____ Excerpted data

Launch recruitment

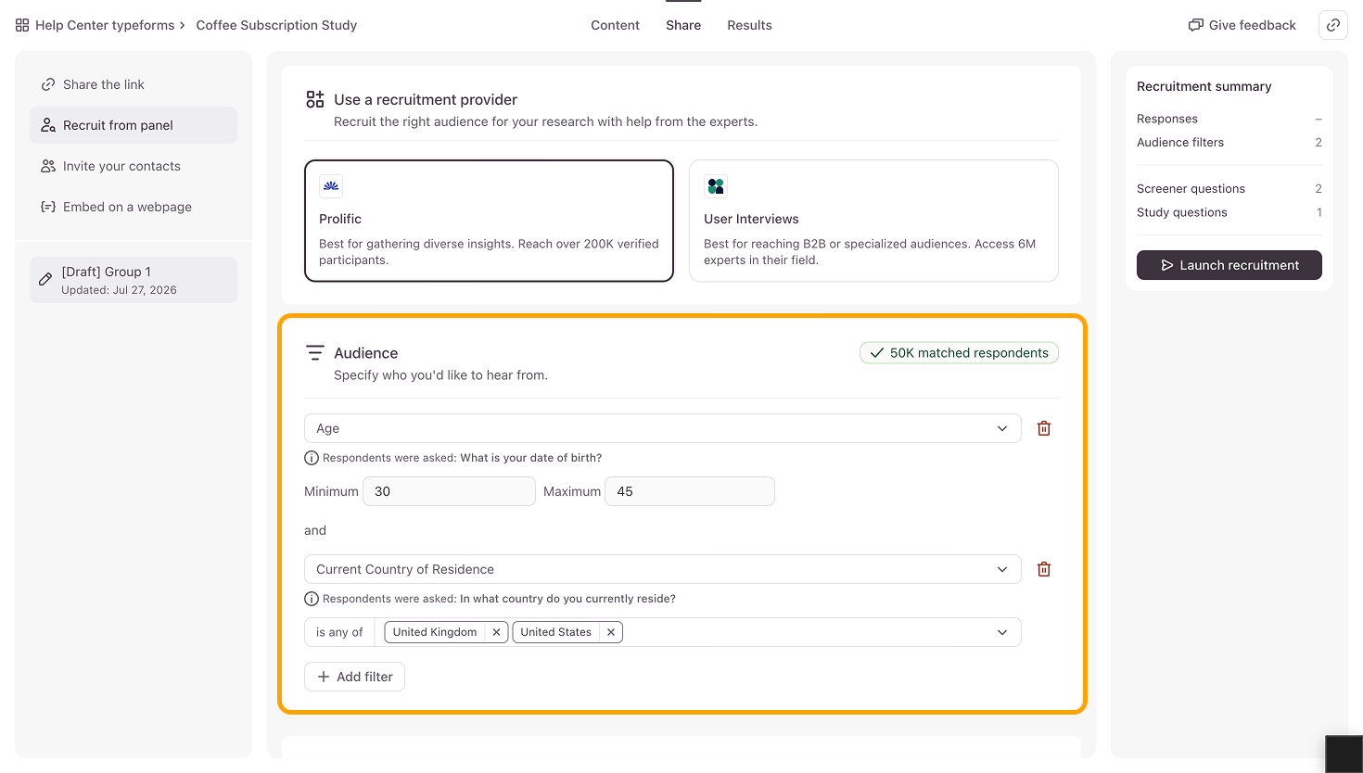pos(1229,265)
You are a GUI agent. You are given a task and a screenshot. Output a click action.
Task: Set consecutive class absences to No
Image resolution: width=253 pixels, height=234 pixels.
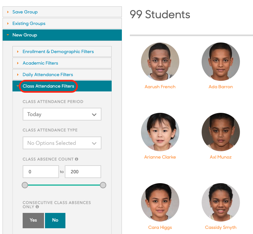(x=55, y=220)
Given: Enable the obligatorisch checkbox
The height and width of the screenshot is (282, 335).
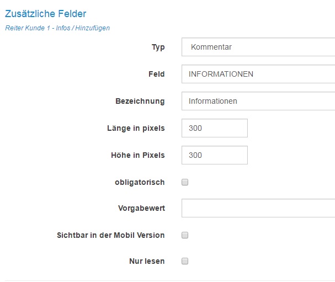Looking at the screenshot, I should click(x=185, y=182).
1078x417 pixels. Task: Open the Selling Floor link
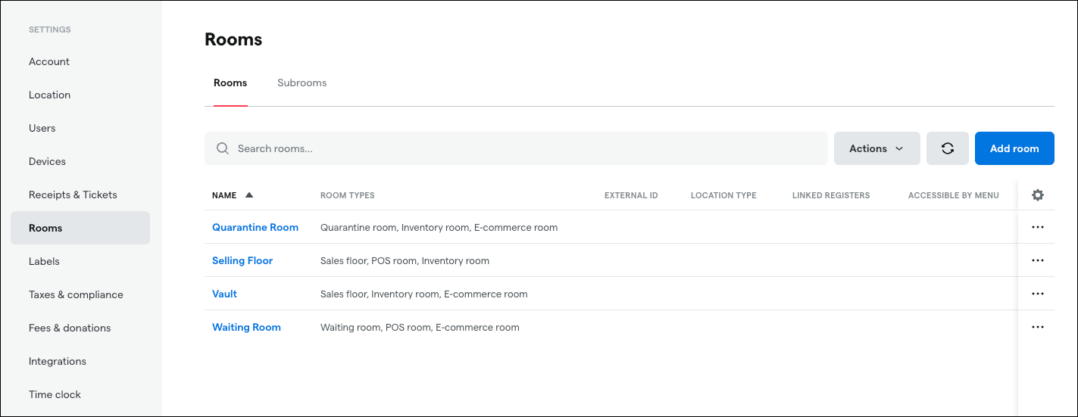(242, 260)
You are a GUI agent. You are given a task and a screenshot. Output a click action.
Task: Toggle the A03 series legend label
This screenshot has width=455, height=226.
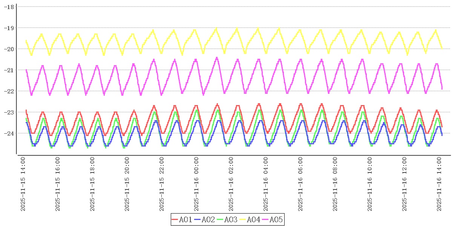pyautogui.click(x=231, y=220)
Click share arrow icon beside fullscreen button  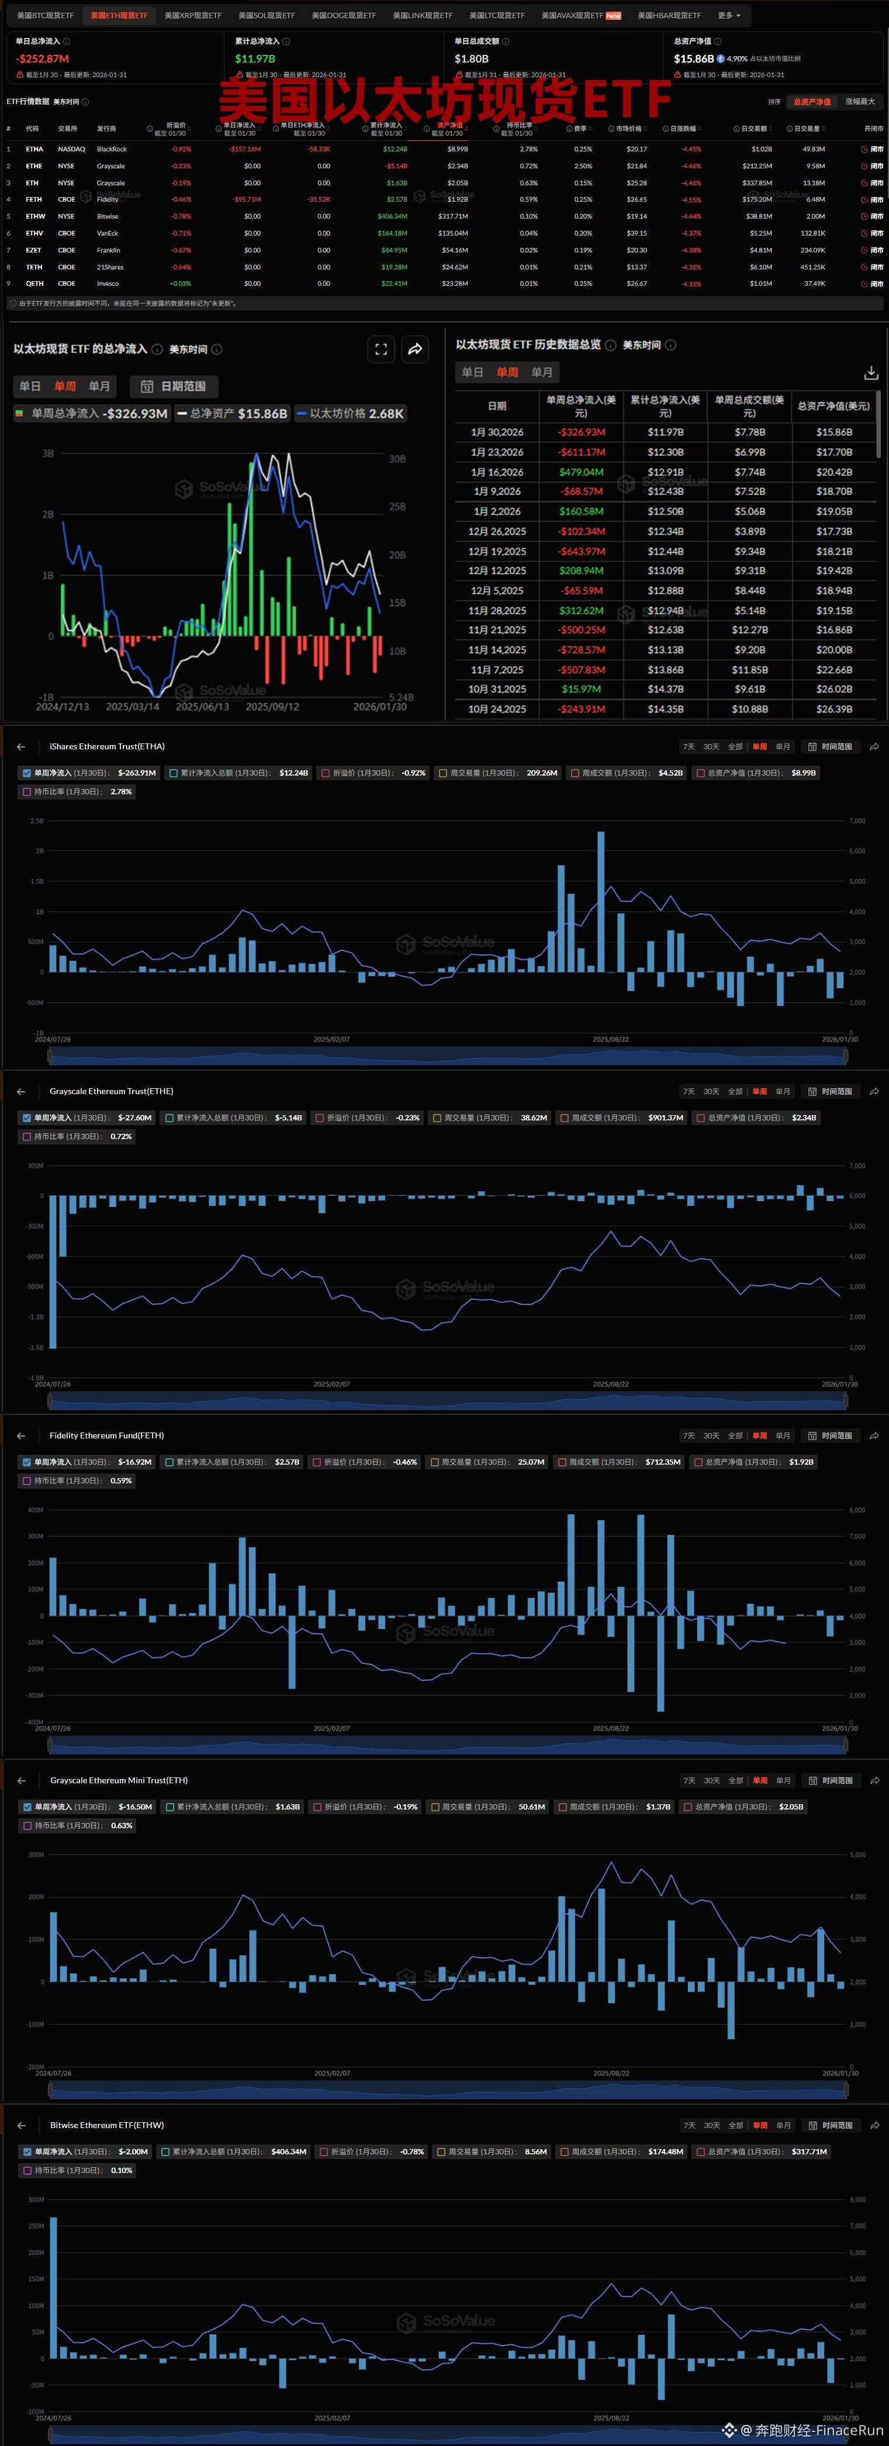415,349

________

- **Exercise directions**
Repeat, without pictures, exactly the lines of the data above from the one containing "Task: Set consecutive class absences to No" through the one containing "Task: Toggle the A03 series legend label", including both and adding nothing.

- **Result of the exercise**
Task: Set consecutive class absences to No
Image resolution: width=253 pixels, height=234 pixels.
(x=55, y=220)
Given: Enable the obligatorisch checkbox
The height and width of the screenshot is (282, 335).
Looking at the screenshot, I should click(x=185, y=182).
1078x417 pixels. Task: Open the Selling Floor link
(242, 260)
You are a GUI agent. You are given a task and a screenshot. Output a click action.
Task: Toggle the A03 series legend label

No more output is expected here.